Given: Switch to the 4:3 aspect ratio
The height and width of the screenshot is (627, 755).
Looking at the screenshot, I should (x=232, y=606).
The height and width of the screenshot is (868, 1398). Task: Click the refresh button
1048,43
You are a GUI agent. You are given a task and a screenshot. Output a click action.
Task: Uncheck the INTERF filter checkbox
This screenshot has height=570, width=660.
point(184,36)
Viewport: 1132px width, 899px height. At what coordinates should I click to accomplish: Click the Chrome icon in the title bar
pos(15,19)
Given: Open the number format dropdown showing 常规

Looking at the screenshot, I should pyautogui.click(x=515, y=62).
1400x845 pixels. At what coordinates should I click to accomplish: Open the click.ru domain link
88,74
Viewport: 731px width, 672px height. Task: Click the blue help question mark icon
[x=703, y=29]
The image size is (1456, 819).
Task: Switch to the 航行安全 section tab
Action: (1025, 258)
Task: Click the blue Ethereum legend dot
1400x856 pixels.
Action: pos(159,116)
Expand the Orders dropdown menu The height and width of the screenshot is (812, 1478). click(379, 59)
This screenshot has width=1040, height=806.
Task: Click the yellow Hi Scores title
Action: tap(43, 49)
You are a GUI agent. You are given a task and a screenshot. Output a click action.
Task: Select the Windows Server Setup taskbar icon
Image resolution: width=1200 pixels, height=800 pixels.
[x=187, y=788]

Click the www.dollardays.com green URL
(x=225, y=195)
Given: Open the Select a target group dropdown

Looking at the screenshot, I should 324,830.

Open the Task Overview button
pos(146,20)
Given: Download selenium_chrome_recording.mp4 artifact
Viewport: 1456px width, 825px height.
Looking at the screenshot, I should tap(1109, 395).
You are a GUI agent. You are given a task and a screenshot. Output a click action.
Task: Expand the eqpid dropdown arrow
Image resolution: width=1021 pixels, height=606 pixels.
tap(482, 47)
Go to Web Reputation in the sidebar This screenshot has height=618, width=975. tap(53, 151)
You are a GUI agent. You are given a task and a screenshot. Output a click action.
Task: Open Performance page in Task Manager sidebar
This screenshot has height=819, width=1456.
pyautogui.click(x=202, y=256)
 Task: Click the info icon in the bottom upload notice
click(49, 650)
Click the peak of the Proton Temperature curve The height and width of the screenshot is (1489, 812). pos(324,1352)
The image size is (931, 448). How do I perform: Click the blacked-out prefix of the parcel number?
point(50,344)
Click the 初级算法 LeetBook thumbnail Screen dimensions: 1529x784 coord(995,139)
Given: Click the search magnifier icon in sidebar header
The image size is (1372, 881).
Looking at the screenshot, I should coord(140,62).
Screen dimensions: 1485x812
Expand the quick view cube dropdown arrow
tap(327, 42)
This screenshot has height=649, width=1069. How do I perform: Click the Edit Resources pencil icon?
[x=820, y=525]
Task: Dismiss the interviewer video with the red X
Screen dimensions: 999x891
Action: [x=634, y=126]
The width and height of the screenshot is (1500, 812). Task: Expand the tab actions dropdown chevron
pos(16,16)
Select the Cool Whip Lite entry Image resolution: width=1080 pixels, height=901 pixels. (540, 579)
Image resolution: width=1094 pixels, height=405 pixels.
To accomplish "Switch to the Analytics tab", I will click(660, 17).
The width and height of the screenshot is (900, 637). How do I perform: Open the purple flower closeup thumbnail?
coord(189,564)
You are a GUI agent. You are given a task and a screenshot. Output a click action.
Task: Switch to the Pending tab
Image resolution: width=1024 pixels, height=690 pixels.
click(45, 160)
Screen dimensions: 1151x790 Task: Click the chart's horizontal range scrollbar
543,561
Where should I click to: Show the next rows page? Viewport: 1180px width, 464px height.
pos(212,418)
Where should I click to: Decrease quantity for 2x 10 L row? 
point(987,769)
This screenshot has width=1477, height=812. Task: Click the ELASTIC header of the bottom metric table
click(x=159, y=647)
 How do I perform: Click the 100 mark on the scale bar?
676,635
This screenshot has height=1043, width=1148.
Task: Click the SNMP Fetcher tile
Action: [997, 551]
+++
**What is asked**
Count the lines in the items above that contain the word "should". Give only the number.

**Answer to this task**
9